So the other day I’m driving into the office and I’m behind
a pickup truck, the kind that clearly gets used as a pickup truck. In other words, this isn’t a squeaky clean
vanity vehicle or ersatz SUV; there’s wracks with equipment, piles of stuff,
and years of grit on this truck. It’s the kind of truck that is often idealized
in our culture of independence and personal can-do spirit; the kind of truck
you’d picture a Louis L’amour character driving if no horses were available.
So I’m behind this truck, and I notice a bumper sticker. It
says, “yes, this is my truck, and no, I won’t help you move.
Yes, it’s just a bumper sticker. Yes, it’s meant to be
funny, to be snarkey—that particular blend of sarcasm and entertainment. And
yet, this bumper sticker made me sad. Is this what we’ve come to? I thought to
myself. Those of us who have ability, who should be among the first to offer
help, are now refusing, because being asked to help is annoying.

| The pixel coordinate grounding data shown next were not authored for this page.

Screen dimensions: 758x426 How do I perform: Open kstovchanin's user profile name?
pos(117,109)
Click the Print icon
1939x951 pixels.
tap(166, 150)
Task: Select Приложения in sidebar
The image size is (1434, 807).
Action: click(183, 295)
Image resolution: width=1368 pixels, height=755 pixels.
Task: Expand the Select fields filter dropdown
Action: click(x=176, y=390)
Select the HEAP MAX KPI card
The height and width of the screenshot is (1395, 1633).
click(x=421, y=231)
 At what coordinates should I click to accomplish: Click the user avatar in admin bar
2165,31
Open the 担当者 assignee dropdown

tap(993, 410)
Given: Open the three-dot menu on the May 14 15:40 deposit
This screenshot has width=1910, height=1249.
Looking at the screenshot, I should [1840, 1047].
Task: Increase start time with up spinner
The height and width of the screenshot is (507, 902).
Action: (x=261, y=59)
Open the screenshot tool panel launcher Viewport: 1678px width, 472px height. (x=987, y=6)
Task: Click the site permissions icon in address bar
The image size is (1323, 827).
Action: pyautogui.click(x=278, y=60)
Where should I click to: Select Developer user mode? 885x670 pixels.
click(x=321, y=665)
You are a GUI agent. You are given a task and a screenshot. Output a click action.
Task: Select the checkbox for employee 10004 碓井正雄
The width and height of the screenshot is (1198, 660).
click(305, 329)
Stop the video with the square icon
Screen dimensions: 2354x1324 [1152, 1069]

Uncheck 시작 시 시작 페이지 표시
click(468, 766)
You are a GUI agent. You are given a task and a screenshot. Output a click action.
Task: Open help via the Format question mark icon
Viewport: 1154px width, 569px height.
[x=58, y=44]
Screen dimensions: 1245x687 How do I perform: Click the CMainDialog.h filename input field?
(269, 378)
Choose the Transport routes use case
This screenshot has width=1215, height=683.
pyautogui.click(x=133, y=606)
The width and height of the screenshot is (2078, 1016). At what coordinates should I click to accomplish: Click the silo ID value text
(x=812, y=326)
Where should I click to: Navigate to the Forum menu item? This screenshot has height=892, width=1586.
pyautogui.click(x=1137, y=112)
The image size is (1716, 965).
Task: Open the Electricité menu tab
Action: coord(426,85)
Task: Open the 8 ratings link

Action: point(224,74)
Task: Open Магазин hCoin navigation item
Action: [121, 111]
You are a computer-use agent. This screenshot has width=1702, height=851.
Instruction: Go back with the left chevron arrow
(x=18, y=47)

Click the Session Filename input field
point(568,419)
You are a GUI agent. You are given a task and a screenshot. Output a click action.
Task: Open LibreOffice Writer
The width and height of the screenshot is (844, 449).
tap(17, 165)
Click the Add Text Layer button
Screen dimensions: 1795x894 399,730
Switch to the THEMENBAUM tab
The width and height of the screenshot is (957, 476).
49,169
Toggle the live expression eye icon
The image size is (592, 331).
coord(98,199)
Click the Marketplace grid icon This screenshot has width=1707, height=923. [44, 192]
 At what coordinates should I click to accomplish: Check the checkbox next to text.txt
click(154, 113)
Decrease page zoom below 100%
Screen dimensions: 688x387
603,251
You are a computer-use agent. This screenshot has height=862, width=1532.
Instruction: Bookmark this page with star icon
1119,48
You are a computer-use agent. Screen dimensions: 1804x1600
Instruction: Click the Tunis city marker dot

The answer is, of course, yes. Barring a crisis, our focus
is nearly entirely on ourselves. Or, as David Foster Wallace said before his
death, “everything in [our] own immediate experience supports [our] deep belief
that [we] am the absolute center of the universe, the realest, most vivid and
important person in existence. “ That, he writes, is our default position;
that everyone else is merely in the way, an annoyance, in our way. You can find
that speech, by the way, in the form of a short film called “This is Water” on
Youtube.
Is it? Does that have to be our default position? Must we
fail again and again to recognize and help each other, instead of thinking only
of ourselves?
The answer is, sadly, probably. But we are given
opportunities to break out of that rut, to realize what we’re doing and to have
at least a moment of self-correction. This week’s portion describes the act by
the Priest of blessing the people Israel; we’ve seen Aaron bless the Israelites
but never had a formula for the blessing. Here we have it presented and we know
this blessing well—it’s birkat Kohanim, sometimes called birkat shalom, the
priestly benediction, a text that was powerful enough that archeologists have
found medallions and amulets with the text of it in graves around Jerusalem
dating to the early second temple period at least. But then, after giving the
blessing, the text continues: “And they [the priests] shall put my name upon
the people Israel; and I will bless them.”
What does that even mean “They shall put my name upon the
people Israel”? How is God blessing the people if the priest just did the job?
The Rabbis of old suggest the answer is in how we see the priest. Is it the
priest’s blessing? What if the priest is lousy at his job? What if you’ve just
had a fight with him? What if you doubt his integrity? In other words, what if
you experience the priest as we experience the people around us; that is, he’s
in our way? He’s the dopey guy in front of us in the checkout line, he’s the
petty bureaucrat or clerk who makes us redo the form because of a typo, the one
who wants to borrow our truck to help him move. None of that, the Rabbis suggest, is relevant.
To quote the Talmud, “For the Holy One, blessed be God, says: "Who blesses
you? Am not I the one who blesses you, as it is written: "Let them place
My name upon the Israelites, and I will bless them?”
The priest, therefore, becomes the vessel of the blessing,
not the provider of blessing. The priest is klei
kodesh, a holy vessel, and surely, as Rashi suggests, should give the
blessing with due reverence and feeling, with appropriate kavvanah. But it’s not about the Priest. It’s about connecting with
the sacred, with what is holy. And what does it mean to connect with the holy?
It means having an awareness—having God’s name placed on the people—and waking
up to the reality that, while we may be the protagonist in our own narrative,
we are also not the center of the universe, those around us are not in our way,
do not exist to be mere annoyances. No, they are klei kodesh, vessels of holiness, just like us, but only when we open ourselves to the
possibility that we may receive a blessing from them; that our encounters
need not be meaningless and aggravating, but full of potential.
In the end, Wallace reminds us that it’s our choice, how we
want to encounter the world; do we want to see the world as filled with people
who merely want to get in our way, borrow our stuff, or do we want to see others
as bestowers of blessing, vessels of holiness? Certainly the latter is harder;
it’s much easier to see ourselves as essential and others as inconsequential.
Perhaps, even in our better moments, we won’t be successful. But then sometimes
we will be, we will recognize that we are the ones in the way, not them. And
because of that, I would argue that choice is the most consequential choice we
make, for it gives us opportunities to be the kinds of people we want to be,
the kind God wants us to be, and reminds us that the blessing is around us and
open to us, even in the simple act of borrowing—or lending out—a truck.